Exercises to complete —
1. Reproduce the portion of the passage on lead exposure from "If you’re adding" to "lead in them.".
2. According to the passage on lead exposure, what color on a testing swab indicates lead?
3. List every type of surface or material that the passage on lead exposure says a lead test kit is easy to use on.

Supplied passage —

If you’re adding a set of teacups, plates, or bowls to your kitchen cabinet, it might be beneficial to add them to a decorative shelf or use them as trinket trays, instead of eating or drinking. Even furniture and children’s toys can have traces of lead in them. 

This June, the New York State Department of Health launched a public health awareness campaign to educate adults on exposure to lead poisoning, and it recommended washing your clothes post-renovation projects. “Don’t Bring Lead Home” specifically targets activities like “remodeling a home or working with lead paint,” as they can leave fragments of dust on clothes or shoes, but isn’t limited to hobbies like gardening.

Although the Department of Health didn’t mention thrifted items, don’t let your guard down and make sure to test them for lead. You can purchase a lead test kit with multiple swabs from Amazon, Lowe’s, or your local hardware store, and they’re easy to use on ceramics, wood, painted surfaces, and metal. Once the testing swab is dipped into vinegar, you’ll receive results in 30 seconds and remember — red means lead.

According to the CDC, there is no amount of lead that is “safe” for our bodies, so unfortunately it might be in your best interest to toss out items that test positive for lead. Symptoms of lead poisoning in adults can lead to high blood pressure and cardiovascular disease, while children can experience neurological issues. It’s a bit more common to find traces of lead in paint or water pipes, so you’ll want to take any suspicion of lead seriously, even if it’s on a small plant pot. 

Brandi, also known as @moonflowerthrifts on TikTok, shared that a majority of her vintage mugs tested positive for lead and that “collecting vintage mugs is canceled.” There’s nothing wrong with keeping an eye out for cute mugs at the thrift store, but you’ll either have to settle for them as display pieces or bring a testing kit with you while shopping. 

Hopefully your beloved items and hand-me-down furniture are safe from lead poisoning, but if you or a loved one suspects exposure to lead, contact Poison Control at 1-800-222-1222.

Source information —
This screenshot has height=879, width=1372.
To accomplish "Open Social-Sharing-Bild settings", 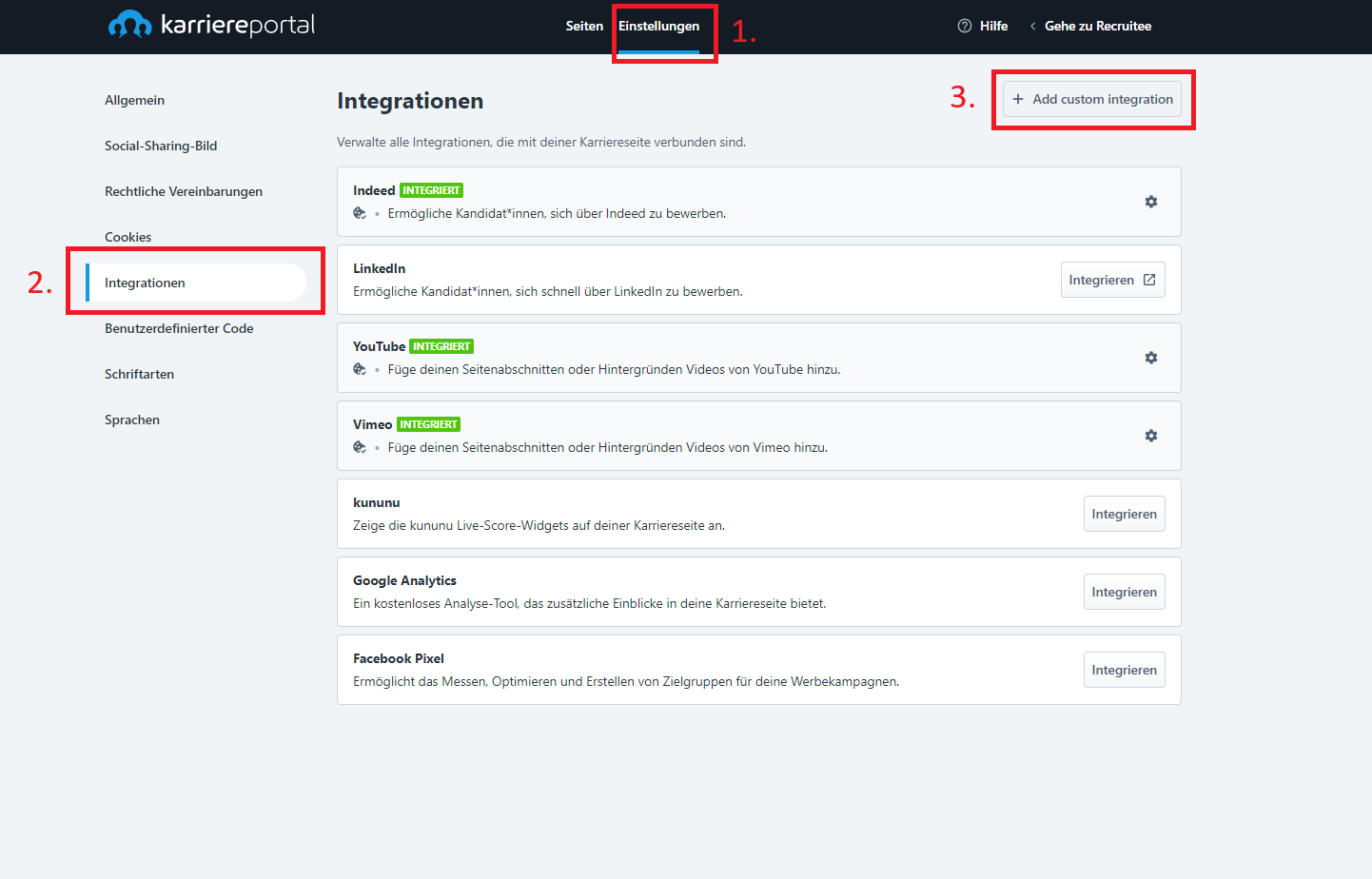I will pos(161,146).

--

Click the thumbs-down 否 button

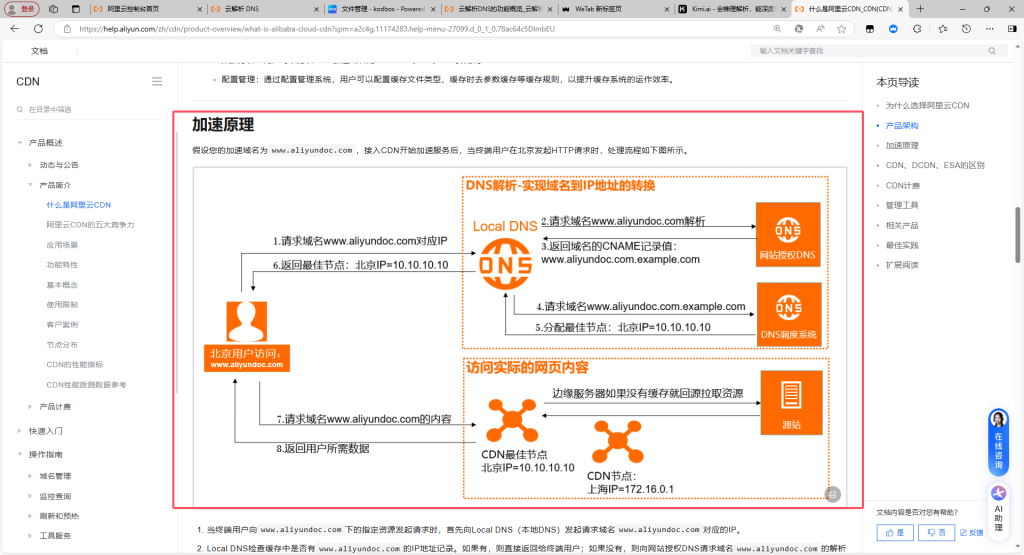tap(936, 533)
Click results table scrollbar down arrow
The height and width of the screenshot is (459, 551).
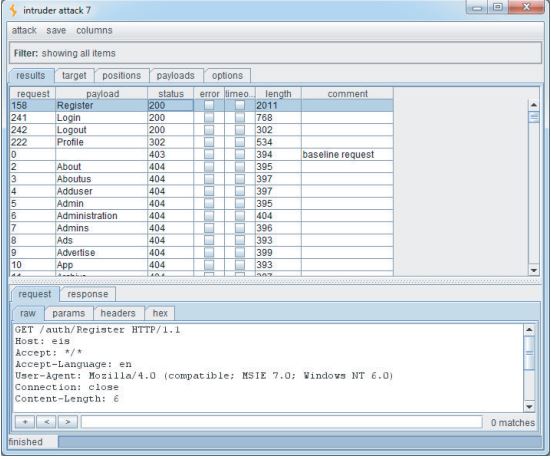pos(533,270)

Expected responses —
1.
If you’re adding a set of teacups, plates, or bowls to your kitchen cabinet, it might be beneficial to add them to a decorative shelf or use them as trinket trays, instead of eating or drinking. Even furniture and children’s toys can have traces of lead in them.

2. Red.

3. Ceramics, wood, painted surfaces, metal